PCA

Principal Component Analysis (PCA) serves as a dimensionality reduction technique, condensing large datasets into a smaller set while retaining essential patterns and trends.

Table (Data format)

This is an example of a data format containing the necessary information for PCA visualizations. The table includes mock data specifically generated for this purpose.

The “Sample” column contains unique identifiers for each sample. The “PC1” and “PC2” columns represent the results from the Principal Component Analysis. In the “Group” column there are different groups that the samples are being divided into.

Code
library(data.table)
library(reactable)

df <- fread("../inst/data/PCA_table.txt")


reactable(
  
  df, 
  theme = reactableTheme(
    backgroundColor  = "transparent"
  )
)

PCA diagram

PCA diagrams can be constructed using the geom_mark_ellipse() function from the ggforce package.

This geom facilitates annotating sets of points using ellipses.

The enclosing ellipses are evaluated via the Khachiyan algorithm, ensuring a solution within the specified tolerance level. Given that this geom is frequently expanded, minor deviations of some points outside the ellipses are of minimal concern.

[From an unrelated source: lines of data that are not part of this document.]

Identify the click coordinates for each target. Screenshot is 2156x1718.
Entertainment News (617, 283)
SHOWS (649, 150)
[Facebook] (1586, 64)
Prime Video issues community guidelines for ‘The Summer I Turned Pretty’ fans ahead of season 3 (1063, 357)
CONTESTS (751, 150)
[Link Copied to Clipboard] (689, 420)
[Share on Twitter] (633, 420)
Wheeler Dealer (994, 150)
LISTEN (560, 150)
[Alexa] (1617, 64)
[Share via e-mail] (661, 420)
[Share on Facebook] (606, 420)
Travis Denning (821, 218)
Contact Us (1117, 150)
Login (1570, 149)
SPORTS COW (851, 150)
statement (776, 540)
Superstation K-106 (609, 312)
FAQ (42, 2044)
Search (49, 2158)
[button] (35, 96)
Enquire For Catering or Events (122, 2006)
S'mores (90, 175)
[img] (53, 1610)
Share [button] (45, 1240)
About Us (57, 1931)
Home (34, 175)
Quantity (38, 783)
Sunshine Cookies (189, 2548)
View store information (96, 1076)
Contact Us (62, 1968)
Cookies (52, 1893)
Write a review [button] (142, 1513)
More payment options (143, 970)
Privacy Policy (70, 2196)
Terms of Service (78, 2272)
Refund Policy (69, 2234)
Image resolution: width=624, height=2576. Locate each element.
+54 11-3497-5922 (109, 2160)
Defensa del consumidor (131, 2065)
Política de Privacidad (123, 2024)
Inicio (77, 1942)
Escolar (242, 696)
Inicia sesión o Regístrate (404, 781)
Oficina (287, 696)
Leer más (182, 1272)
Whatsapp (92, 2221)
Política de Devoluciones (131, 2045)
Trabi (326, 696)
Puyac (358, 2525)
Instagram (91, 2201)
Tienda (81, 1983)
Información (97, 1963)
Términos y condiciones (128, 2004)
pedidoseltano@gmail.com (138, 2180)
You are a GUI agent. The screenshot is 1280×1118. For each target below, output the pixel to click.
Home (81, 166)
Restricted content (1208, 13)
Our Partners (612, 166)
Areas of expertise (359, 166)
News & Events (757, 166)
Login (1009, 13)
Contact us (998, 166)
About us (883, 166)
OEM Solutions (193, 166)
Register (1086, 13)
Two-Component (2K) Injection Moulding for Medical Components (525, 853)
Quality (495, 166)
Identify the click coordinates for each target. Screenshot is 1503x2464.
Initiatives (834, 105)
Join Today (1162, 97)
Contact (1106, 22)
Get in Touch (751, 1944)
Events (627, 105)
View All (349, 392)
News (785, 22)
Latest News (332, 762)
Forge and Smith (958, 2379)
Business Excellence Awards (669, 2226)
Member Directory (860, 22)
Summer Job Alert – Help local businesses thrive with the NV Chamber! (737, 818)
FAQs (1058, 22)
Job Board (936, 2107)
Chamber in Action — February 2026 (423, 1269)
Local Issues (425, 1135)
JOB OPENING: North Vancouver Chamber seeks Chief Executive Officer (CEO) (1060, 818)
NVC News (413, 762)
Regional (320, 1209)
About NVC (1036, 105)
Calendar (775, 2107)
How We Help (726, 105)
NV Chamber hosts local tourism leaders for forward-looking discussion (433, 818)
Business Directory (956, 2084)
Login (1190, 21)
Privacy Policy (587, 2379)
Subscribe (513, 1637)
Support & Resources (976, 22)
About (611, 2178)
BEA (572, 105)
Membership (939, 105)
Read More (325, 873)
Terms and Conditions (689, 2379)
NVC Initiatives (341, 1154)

This PCA diagram illustrates the different annotating sets.

Code
library(ggplot2)
library(ggsci)
library(ggforce)
library(colorspace)


ggplot(df, aes(PC1, PC2)) +
  
  geom_mark_ellipse(aes(fill = Group, label = Group), alpha = .1, expand = unit(3, "mm"), label.fill = "transparent") +
  
  geom_point(aes(fill = Group), shape = 21, size = 3, stroke = .25, color = "white") +
  
  scale_fill_manual(
    values = c(
      "IgM" = "#990000",
      "IgG" = "#004d99"
      
    )
  ) +
  
  scale_x_continuous(limits = c(-55, 55)) +
  scale_y_continuous(limits = c(-55, 55)) +
  
  theme_minimal() +
  
  theme(
    legend.position = "none",
    plot.margin = margin(20, 20, 20, 20)
  ) +
  
  labs(x = "PC1 (46.19%)", y = "PC2 (10.93%)")